▸ **Activity**
Please quote exactly the lines below from the line containing "The width and height of the screenshot is (1948, 1131)." to the line containing "Given: Click Editar", both lines included, and nothing else.

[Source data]
┄┄┄┄┄┄
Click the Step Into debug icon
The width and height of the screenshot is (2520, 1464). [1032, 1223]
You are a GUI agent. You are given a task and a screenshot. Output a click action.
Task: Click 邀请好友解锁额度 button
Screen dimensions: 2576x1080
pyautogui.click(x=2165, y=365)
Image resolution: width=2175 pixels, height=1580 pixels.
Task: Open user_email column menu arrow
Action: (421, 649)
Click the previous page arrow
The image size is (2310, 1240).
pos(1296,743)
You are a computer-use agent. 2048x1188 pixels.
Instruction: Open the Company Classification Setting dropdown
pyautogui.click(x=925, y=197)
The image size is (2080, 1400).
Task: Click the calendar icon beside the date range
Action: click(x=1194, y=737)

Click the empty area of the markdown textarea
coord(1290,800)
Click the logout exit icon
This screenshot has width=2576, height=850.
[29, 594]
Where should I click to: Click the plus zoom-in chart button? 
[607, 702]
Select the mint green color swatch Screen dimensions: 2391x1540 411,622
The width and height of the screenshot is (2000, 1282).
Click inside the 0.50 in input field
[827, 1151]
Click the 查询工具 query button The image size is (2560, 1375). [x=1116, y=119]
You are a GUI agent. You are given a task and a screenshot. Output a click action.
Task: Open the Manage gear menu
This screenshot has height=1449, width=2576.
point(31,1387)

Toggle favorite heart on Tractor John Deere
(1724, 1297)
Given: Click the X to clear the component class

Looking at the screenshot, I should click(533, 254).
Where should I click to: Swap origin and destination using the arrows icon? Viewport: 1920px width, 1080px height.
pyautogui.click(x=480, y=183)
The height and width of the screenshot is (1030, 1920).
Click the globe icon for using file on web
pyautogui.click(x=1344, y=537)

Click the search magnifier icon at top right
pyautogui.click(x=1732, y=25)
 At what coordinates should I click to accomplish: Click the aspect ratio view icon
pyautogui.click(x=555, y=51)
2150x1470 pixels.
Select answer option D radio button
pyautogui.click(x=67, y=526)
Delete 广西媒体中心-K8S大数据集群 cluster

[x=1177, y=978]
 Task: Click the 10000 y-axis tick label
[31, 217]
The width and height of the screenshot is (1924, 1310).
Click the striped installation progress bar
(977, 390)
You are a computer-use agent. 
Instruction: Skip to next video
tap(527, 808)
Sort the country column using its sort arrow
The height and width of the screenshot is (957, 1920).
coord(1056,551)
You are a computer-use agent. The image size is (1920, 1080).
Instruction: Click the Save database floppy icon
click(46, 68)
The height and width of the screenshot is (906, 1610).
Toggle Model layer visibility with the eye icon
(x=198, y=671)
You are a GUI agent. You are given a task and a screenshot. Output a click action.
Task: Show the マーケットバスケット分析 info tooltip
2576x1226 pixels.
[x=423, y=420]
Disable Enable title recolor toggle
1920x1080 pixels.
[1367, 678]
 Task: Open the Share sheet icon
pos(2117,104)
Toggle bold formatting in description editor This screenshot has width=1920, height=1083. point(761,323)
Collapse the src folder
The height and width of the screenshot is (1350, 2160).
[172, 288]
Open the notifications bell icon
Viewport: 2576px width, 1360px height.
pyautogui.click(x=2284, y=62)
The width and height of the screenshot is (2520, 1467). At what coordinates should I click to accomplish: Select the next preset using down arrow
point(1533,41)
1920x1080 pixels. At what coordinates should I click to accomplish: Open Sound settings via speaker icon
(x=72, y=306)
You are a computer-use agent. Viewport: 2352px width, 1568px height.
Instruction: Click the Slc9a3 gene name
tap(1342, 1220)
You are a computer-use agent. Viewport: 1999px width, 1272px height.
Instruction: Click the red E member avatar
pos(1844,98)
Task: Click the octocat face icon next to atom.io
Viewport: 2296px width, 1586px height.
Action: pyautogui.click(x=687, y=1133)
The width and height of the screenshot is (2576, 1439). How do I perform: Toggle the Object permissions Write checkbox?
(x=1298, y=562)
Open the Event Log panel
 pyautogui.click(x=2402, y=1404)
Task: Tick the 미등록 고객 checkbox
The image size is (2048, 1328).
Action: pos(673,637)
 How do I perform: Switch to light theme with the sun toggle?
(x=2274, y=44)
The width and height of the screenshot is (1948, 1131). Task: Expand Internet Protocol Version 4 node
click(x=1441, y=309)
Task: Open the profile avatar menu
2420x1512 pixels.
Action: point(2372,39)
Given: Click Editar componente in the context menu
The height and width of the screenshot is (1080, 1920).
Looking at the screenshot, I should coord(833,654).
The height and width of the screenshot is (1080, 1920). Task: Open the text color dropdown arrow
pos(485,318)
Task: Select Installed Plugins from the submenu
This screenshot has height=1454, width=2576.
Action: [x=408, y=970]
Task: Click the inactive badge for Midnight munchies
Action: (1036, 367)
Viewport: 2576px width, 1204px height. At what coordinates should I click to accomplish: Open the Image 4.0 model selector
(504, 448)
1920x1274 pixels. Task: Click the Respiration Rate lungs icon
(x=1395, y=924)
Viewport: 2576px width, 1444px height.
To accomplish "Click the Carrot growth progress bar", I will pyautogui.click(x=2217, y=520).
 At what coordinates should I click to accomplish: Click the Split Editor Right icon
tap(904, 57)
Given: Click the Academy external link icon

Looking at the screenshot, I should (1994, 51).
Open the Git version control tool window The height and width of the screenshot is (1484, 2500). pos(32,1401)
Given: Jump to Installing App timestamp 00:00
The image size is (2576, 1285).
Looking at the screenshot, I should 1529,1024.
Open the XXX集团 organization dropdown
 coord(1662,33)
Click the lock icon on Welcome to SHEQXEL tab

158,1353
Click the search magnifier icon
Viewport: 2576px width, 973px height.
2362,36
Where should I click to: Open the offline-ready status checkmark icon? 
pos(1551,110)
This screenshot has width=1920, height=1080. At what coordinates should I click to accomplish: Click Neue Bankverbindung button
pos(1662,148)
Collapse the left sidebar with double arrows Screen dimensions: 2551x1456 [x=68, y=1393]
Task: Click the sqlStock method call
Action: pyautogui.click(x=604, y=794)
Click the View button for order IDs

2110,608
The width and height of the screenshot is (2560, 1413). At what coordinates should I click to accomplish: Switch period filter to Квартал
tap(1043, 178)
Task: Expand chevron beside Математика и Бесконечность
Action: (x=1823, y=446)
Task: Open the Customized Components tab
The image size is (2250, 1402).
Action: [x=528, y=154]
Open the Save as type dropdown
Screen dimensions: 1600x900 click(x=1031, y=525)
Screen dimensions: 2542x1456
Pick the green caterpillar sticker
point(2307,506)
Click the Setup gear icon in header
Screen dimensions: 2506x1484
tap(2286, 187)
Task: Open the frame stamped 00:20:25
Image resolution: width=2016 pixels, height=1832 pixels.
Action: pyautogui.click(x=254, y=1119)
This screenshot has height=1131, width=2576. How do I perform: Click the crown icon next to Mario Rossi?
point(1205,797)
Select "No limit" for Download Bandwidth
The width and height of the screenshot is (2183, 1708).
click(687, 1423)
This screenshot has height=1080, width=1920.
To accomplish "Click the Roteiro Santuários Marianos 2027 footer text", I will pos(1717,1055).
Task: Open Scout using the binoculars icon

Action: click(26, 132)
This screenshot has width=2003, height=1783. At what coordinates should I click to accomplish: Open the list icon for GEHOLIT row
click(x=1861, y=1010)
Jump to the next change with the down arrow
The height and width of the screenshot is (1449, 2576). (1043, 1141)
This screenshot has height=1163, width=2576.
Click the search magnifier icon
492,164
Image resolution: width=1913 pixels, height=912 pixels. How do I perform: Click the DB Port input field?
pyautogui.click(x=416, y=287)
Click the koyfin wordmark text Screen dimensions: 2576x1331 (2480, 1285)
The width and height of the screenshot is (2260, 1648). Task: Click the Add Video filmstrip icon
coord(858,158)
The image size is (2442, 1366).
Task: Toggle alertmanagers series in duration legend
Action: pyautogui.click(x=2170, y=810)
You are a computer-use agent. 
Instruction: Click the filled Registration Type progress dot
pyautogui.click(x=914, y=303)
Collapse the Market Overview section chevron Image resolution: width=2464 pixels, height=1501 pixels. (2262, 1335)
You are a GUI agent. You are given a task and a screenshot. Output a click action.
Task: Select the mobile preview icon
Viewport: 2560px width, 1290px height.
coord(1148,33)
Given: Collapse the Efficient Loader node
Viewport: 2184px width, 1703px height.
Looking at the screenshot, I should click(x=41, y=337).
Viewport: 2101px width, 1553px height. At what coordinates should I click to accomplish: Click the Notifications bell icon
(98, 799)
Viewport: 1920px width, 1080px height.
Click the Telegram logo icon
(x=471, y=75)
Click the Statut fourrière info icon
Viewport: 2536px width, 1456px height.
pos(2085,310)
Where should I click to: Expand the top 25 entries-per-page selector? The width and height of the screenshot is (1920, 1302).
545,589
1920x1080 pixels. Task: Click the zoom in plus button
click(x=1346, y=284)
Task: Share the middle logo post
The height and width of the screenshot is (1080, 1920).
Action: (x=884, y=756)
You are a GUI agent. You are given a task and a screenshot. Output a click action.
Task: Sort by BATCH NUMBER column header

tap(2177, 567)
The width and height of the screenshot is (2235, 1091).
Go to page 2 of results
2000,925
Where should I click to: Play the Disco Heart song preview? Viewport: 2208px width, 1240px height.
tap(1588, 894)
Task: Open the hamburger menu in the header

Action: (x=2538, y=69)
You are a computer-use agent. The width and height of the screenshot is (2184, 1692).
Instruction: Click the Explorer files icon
┄┄┄┄┄┄
▸ **Answer for this exercise**
The width and height of the screenshot is (1948, 1131). Task: Expand Internet Protocol Version 4 node
click(x=1441, y=309)
Task: Open the profile avatar menu
2420x1512 pixels.
Action: point(2372,39)
Given: Click Editar componente in the context menu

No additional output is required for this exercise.